The righteous cry and the Lord heareth and delivereth them out of all their troubles. At the conclusion of John’s gospel there is a very interesting episode with the crucifixion. Although our Lord had predicted his death and resurrection the disciples fell apart. Our Lord appeared to them again and again and they were still troubled so when He appeared to them by the shore of Galilee where because they were so upset they finally said well let’s go fishing, we’re sitting here fretting, we’re sitting here anxious, we’re troubled, let’s go fishing at least we’ll be doing something and they fished all night and towards morning they looked and there He was on the shore with a little fire and He told them where to catch some fish and they came ashore. Do you remember what He called them? Children, children. Now these were grown men, married men. We have a reference to Peter’s wife, for example because she was ill at one point and our Lord healed her and He called them children because as very God of very God He wants us to approach Him with all the confidence of children. Casting our every care upon Him for He careth for us. Let us pray.

Almighty God our Heavenly Father we come to Thee acknowledging that too often our lives are filled with anxiety but like old Mary we will not take hands of our lives and commit them into Thy keeping. Give us grace our Father to come to Thee as children in trust, in faith, in the knowledge of Thy omnipotence and having given Thine only begotten Son to die for us it is no great task for Thee to care for us now. We Thank Thee our Father that the government is upon Thy shoulders. Forgive us that so often we try to take the government upon our shoulders and in our ignorance and sin presume that which is forbidden to us. And so we come our Father casting our every care upon Thee who carest for us. In Jesus’ name, Amen. Yes?

[Question Unintelligible]

[Rushdoony] Yes.

[Question Unintelligible]

[Rushdoony] That’s a good question, we have a great many translations coming out today, there are new ones every year. Frankly I have no respect for the motives of most of these translations. What we need to realize is that the bible being the best seller in the world offers a tremendous market if you can get a copyright on a bible.

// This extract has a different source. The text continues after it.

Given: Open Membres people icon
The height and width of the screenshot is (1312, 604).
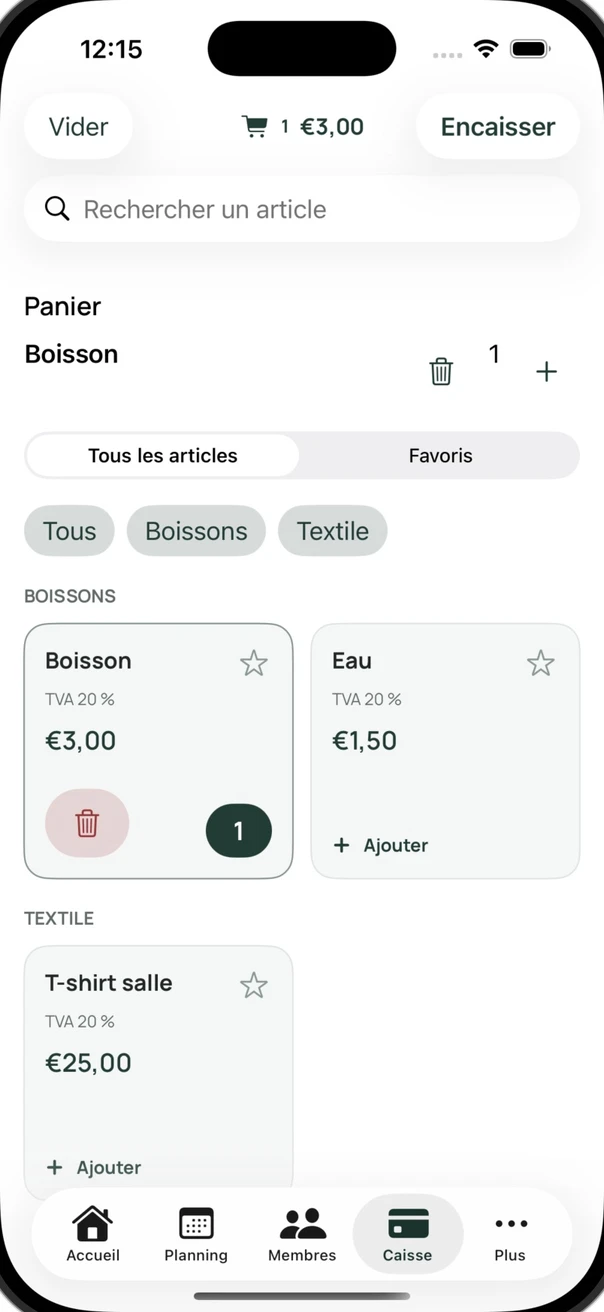Looking at the screenshot, I should click(x=302, y=1224).
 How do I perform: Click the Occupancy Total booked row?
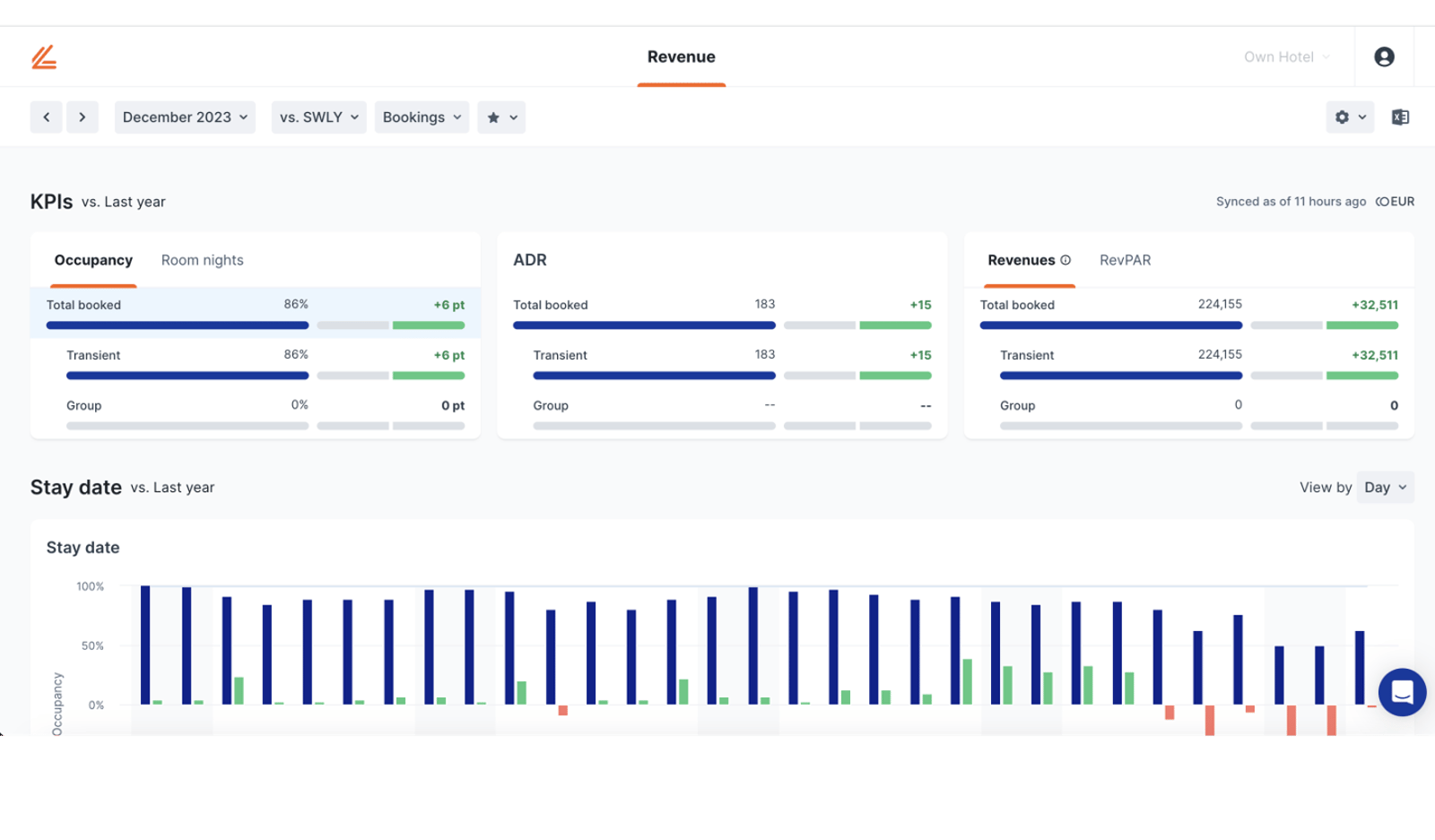(x=256, y=313)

And the King James Version is uncopyrighted , totally uncopyrighted, that’s why it’s the best bargain in the world, anyone can publish it and the number of people who publish bibles, the number of publishers is legion. Well in order to compete they have to give you a tremendous bargain, this one that I have for example is on paper that will be here a few centuries from now, it is with leather binding, very carefully sewn, the proof reading in a bible is equal to none other, have you ever noticed a typo in a bible? It’s the most carefully proofread book in the world. So the amount of money made per bible is small on a non-copyrighted bible even though many are in the market because it’s a best seller, you are sure of selling them. So you have everybody rushing out to get copyrighted bibles which are supposedly superior and the idea is this is something that can support our organization, our interchurch council or whatever it is for years to come and of course this is what it does. Now how are you going to sell translations, you look not for fidelity, they are not translations they are paraphrases, really. The King James is a translation, because it is a translation as you have noticed some of the words in your text are in italics indicate that it is supplied, it is not there literally but it is understood in the form of the noun or the verb, for example, when we use the imperative form in English, shut the door. Where’s the noun, well the noun you is understood, it is in the verb form when you take the imperative. Well, because they follow the language so literally here they make a point of that but the paraphrase will give the translators understanding. Now a paraphrase is sometimes a help because it brings out an idiomatic meaning but very often it puts a different interpretation on it. Now if you are out to produce a bible that is going to be a money maker for your organization no matter how well intentioned you may be one of the things that will help sell that translation is novelty. A dramatically different reading, you see, so that supposedly you’ve found meanings that were obscured and unknown by others.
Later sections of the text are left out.